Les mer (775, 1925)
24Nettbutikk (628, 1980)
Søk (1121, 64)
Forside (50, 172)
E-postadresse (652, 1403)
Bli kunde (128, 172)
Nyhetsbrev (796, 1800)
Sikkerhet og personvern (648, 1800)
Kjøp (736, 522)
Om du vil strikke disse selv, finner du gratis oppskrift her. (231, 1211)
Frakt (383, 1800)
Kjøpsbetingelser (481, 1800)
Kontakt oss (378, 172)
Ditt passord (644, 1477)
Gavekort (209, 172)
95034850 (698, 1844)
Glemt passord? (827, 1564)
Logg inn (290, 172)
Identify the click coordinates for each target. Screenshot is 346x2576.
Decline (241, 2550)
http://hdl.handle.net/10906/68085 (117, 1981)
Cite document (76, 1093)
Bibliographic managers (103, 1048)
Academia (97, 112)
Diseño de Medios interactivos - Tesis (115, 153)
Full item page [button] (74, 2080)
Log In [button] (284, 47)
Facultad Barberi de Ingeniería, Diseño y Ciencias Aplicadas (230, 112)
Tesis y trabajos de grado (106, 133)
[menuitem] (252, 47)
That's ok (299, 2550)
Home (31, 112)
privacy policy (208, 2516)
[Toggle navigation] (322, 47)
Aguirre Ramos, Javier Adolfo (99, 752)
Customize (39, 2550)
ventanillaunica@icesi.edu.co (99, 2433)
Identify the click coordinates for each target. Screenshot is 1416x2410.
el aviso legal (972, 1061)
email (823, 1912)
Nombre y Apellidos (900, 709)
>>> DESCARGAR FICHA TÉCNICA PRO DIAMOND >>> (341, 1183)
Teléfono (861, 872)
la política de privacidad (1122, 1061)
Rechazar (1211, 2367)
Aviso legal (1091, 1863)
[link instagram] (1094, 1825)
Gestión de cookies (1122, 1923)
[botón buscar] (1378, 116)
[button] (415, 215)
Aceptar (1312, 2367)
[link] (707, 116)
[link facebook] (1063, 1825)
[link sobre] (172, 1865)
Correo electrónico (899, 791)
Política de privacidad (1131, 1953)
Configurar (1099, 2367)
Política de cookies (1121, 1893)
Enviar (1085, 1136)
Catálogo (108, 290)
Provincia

What to do → Copy the part of the listing that starts with the line containing "Customize (39, 2550)" and runs to the end of the listing, including both of those ends, reproducing each line unchanged.

Output →
Customize (39, 2550)
ventanillaunica@icesi.edu.co (99, 2433)
Identify the click coordinates for each target. Screenshot is 1416x2410.
el aviso legal (972, 1061)
email (823, 1912)
Nombre y Apellidos (900, 709)
>>> DESCARGAR FICHA TÉCNICA PRO DIAMOND >>> (341, 1183)
Teléfono (861, 872)
la política de privacidad (1122, 1061)
Rechazar (1211, 2367)
Aviso legal (1091, 1863)
[link instagram] (1094, 1825)
Gestión de cookies (1122, 1923)
[botón buscar] (1378, 116)
[button] (415, 215)
Aceptar (1312, 2367)
[link] (707, 116)
[link facebook] (1063, 1825)
[link sobre] (172, 1865)
Correo electrónico (899, 791)
Política de privacidad (1131, 1953)
Configurar (1099, 2367)
Política de cookies (1121, 1893)
Enviar (1085, 1136)
Catálogo (108, 290)
Provincia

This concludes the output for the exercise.